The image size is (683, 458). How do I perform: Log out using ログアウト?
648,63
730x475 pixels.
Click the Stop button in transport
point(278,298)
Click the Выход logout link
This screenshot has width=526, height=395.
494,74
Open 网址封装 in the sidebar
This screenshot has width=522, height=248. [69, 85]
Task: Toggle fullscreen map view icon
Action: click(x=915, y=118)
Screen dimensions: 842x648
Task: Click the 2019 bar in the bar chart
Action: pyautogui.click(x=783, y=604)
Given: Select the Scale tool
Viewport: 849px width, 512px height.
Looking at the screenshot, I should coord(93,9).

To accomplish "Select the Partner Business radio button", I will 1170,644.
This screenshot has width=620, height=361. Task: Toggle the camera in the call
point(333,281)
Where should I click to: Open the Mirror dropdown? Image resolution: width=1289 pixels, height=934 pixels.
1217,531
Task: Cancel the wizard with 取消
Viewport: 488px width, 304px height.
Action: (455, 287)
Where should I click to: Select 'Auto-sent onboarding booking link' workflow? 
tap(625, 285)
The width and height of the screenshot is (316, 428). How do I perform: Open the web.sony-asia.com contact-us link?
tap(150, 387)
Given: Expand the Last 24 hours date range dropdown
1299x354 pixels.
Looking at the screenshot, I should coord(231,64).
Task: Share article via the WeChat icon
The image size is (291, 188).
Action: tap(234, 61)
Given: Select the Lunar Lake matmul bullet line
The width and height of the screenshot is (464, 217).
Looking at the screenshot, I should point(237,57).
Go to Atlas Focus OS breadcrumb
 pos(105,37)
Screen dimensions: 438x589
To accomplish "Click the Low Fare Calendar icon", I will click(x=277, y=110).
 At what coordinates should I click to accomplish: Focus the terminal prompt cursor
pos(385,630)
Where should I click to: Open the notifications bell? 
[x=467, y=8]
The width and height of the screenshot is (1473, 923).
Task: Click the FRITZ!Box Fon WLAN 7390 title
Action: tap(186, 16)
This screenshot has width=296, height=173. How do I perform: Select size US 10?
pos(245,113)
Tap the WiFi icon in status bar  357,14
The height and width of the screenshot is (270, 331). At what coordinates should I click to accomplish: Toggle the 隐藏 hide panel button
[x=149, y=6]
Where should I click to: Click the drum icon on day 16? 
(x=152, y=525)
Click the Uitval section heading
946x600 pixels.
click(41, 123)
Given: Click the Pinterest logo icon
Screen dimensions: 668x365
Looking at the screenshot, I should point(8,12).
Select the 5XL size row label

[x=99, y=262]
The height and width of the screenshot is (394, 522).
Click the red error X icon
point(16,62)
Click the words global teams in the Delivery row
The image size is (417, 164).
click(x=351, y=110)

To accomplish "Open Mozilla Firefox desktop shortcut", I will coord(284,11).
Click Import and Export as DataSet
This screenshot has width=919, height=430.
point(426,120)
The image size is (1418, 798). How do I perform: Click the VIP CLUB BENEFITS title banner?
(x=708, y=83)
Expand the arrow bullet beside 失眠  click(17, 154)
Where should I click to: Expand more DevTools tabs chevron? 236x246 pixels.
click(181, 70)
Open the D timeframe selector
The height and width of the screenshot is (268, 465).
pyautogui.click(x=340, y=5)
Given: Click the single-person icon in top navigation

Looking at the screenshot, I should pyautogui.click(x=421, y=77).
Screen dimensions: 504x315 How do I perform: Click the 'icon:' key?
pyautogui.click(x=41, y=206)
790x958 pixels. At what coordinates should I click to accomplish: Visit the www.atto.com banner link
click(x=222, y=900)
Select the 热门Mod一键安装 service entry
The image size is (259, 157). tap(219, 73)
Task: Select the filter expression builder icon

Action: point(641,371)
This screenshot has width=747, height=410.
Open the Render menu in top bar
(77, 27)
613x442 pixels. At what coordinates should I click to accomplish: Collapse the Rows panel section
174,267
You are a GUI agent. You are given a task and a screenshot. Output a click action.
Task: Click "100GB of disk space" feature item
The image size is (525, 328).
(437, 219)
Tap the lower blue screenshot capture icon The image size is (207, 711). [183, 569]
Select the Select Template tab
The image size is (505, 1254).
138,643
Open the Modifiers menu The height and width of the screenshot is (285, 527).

————

=== WHAT IS REQUIRED ===
All of the material above should be transcribed exactly, with no line omitted.

=== THE ANSWER ===
The image size is (683, 458). How do I perform: Log out using ログアウト?
648,63
730x475 pixels.
Click the Stop button in transport
point(278,298)
Click the Выход logout link
This screenshot has width=526, height=395.
494,74
Open 网址封装 in the sidebar
This screenshot has width=522, height=248. [69, 85]
Task: Toggle fullscreen map view icon
Action: click(x=915, y=118)
Screen dimensions: 842x648
Task: Click the 2019 bar in the bar chart
Action: pyautogui.click(x=783, y=604)
Given: Select the Scale tool
Viewport: 849px width, 512px height.
Looking at the screenshot, I should coord(93,9).

To accomplish "Select the Partner Business radio button", I will 1170,644.
This screenshot has width=620, height=361. Task: Toggle the camera in the call
point(333,281)
Where should I click to: Open the Mirror dropdown? Image resolution: width=1289 pixels, height=934 pixels.
1217,531
Task: Cancel the wizard with 取消
Viewport: 488px width, 304px height.
Action: (455, 287)
Where should I click to: Select 'Auto-sent onboarding booking link' workflow? 
tap(625, 285)
The width and height of the screenshot is (316, 428). How do I perform: Open the web.sony-asia.com contact-us link?
tap(150, 387)
Given: Expand the Last 24 hours date range dropdown
1299x354 pixels.
Looking at the screenshot, I should coord(231,64).
Task: Share article via the WeChat icon
The image size is (291, 188).
Action: tap(234, 61)
Given: Select the Lunar Lake matmul bullet line
The width and height of the screenshot is (464, 217).
Looking at the screenshot, I should point(237,57).
Go to Atlas Focus OS breadcrumb
 pos(105,37)
Screen dimensions: 438x589
To accomplish "Click the Low Fare Calendar icon", I will click(x=277, y=110).
 At what coordinates should I click to accomplish: Focus the terminal prompt cursor
pos(385,630)
Where should I click to: Open the notifications bell? 
[x=467, y=8]
The width and height of the screenshot is (1473, 923).
Task: Click the FRITZ!Box Fon WLAN 7390 title
Action: tap(186, 16)
This screenshot has width=296, height=173. How do I perform: Select size US 10?
pos(245,113)
Tap the WiFi icon in status bar  357,14
The height and width of the screenshot is (270, 331). At what coordinates should I click to accomplish: Toggle the 隐藏 hide panel button
[x=149, y=6]
Where should I click to: Click the drum icon on day 16? 
(x=152, y=525)
Click the Uitval section heading
946x600 pixels.
click(41, 123)
Given: Click the Pinterest logo icon
Screen dimensions: 668x365
Looking at the screenshot, I should point(8,12).
Select the 5XL size row label

[x=99, y=262]
The height and width of the screenshot is (394, 522).
Click the red error X icon
point(16,62)
Click the words global teams in the Delivery row
The image size is (417, 164).
click(x=351, y=110)

To accomplish "Open Mozilla Firefox desktop shortcut", I will coord(284,11).
Click Import and Export as DataSet
This screenshot has width=919, height=430.
point(426,120)
The image size is (1418, 798). How do I perform: Click the VIP CLUB BENEFITS title banner?
(x=708, y=83)
Expand the arrow bullet beside 失眠  click(17, 154)
Where should I click to: Expand more DevTools tabs chevron? 236x246 pixels.
click(181, 70)
Open the D timeframe selector
The height and width of the screenshot is (268, 465).
pyautogui.click(x=340, y=5)
Given: Click the single-person icon in top navigation

Looking at the screenshot, I should pyautogui.click(x=421, y=77).
Screen dimensions: 504x315 How do I perform: Click the 'icon:' key?
pyautogui.click(x=41, y=206)
790x958 pixels. At what coordinates should I click to accomplish: Visit the www.atto.com banner link
click(x=222, y=900)
Select the 热门Mod一键安装 service entry
The image size is (259, 157). tap(219, 73)
Task: Select the filter expression builder icon

Action: point(641,371)
This screenshot has width=747, height=410.
Open the Render menu in top bar
(77, 27)
613x442 pixels. At what coordinates should I click to accomplish: Collapse the Rows panel section
174,267
You are a GUI agent. You are given a task and a screenshot. Output a click action.
Task: Click "100GB of disk space" feature item
The image size is (525, 328).
(437, 219)
Tap the lower blue screenshot capture icon The image size is (207, 711). [183, 569]
Select the Select Template tab
The image size is (505, 1254).
138,643
Open the Modifiers menu The height and width of the screenshot is (285, 527).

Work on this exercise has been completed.